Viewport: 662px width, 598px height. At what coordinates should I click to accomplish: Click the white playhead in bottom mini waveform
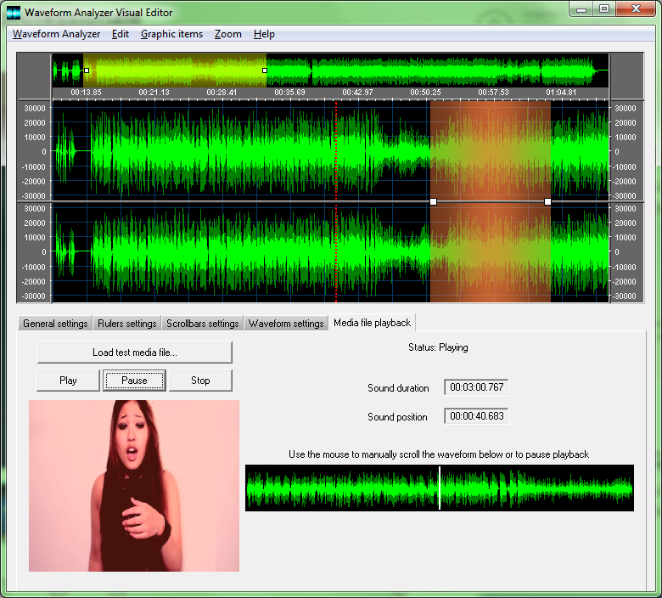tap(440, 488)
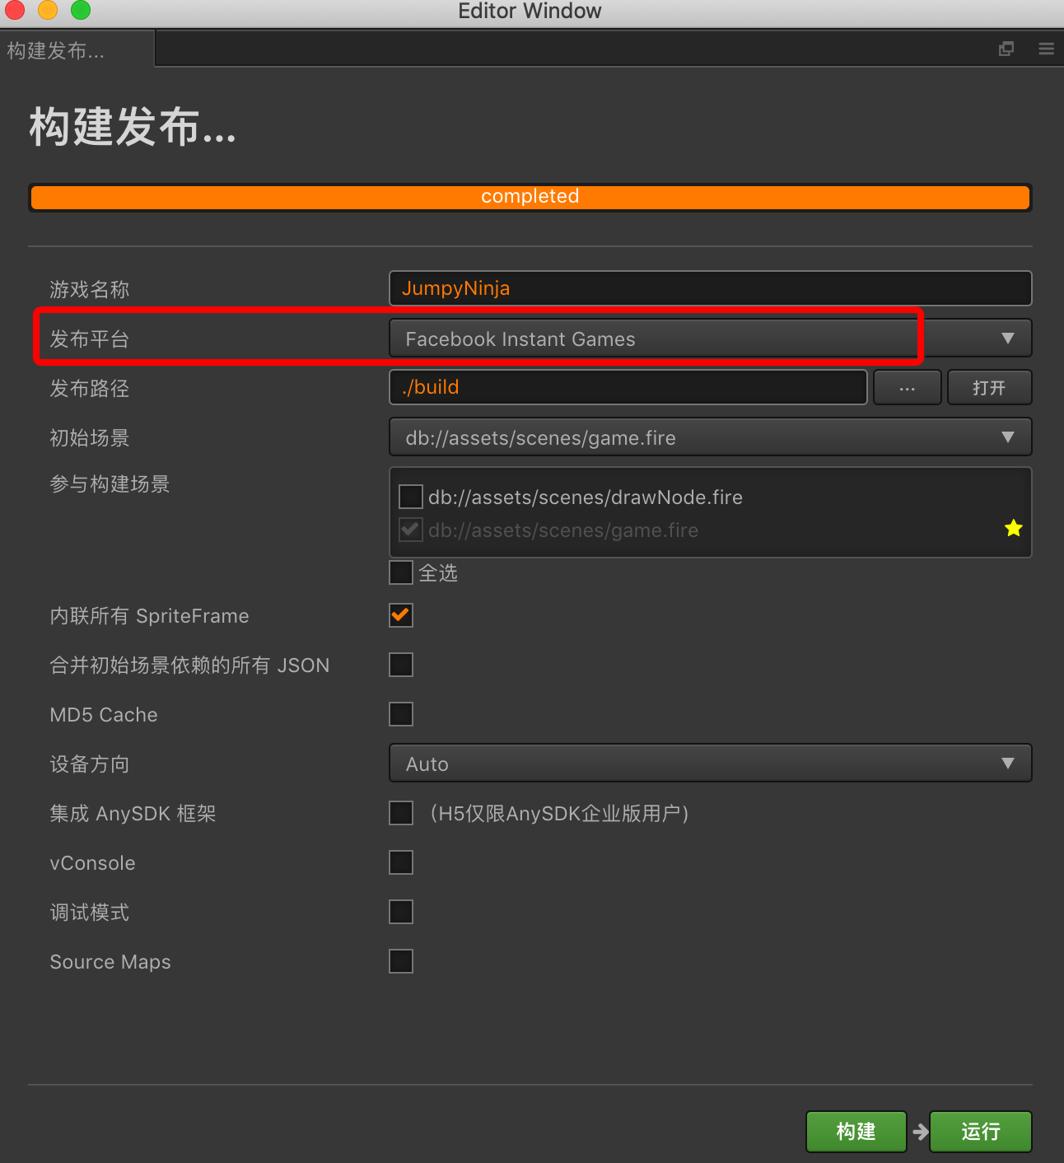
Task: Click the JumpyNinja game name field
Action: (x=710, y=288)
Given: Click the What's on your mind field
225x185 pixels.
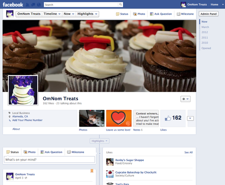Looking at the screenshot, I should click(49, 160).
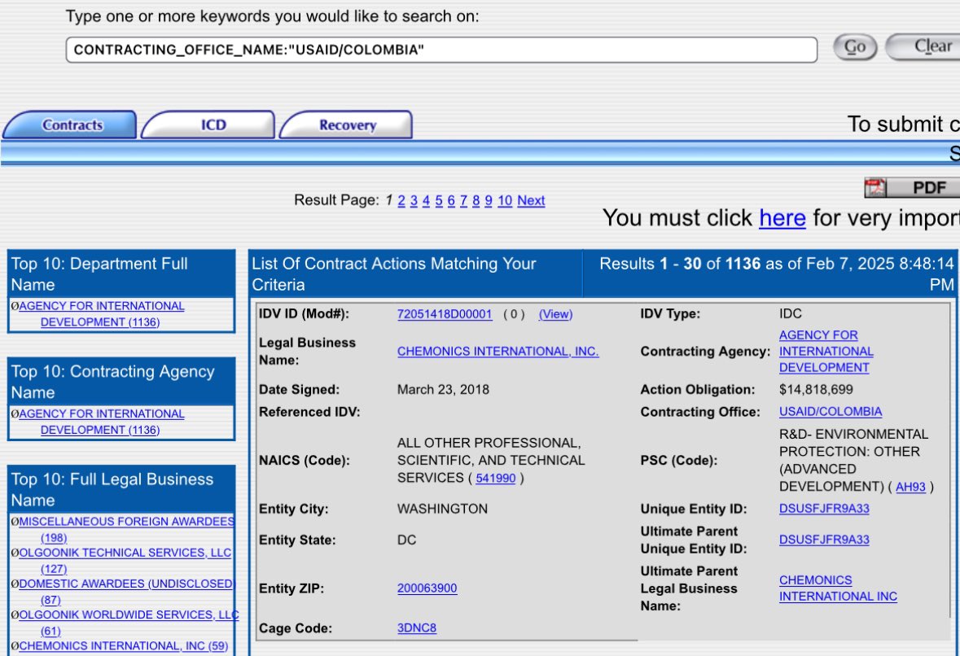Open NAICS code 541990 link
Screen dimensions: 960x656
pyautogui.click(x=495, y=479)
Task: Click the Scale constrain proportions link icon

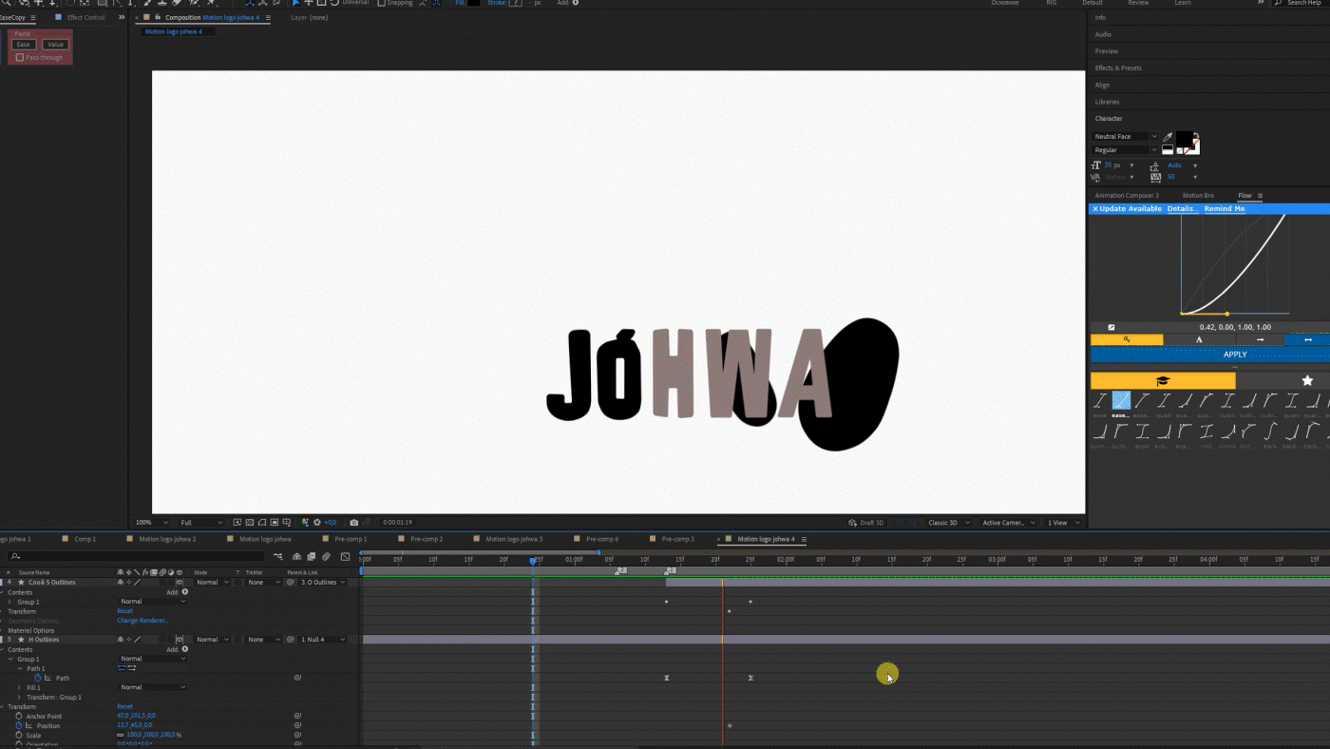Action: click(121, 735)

########################################

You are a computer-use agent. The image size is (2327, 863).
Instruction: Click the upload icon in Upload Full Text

########################################

• _PROBLEM DETAILS_
Update the records starting at the line that contains "Viewport: 662px width, 598px" and ending at the line that contains "Action: click(121, 735)", swapping "mini waveform" for "small waveform" and keeping all else unchanged. Leave the pictures out of your answer.

• _RESPONSE_
Viewport: 662px width, 598px height. At what coordinates should I click to accomplish: Click the white playhead in bottom small waveform
tap(440, 488)
Task: Click the JumpyNinja game name field
Action: (x=710, y=288)
Given: Click the What's on your mind field
225x185 pixels.
Looking at the screenshot, I should click(49, 160).
Open NAICS code 541990 link
Screen dimensions: 960x656
pyautogui.click(x=495, y=479)
Task: Click the Scale constrain proportions link icon

Action: click(121, 735)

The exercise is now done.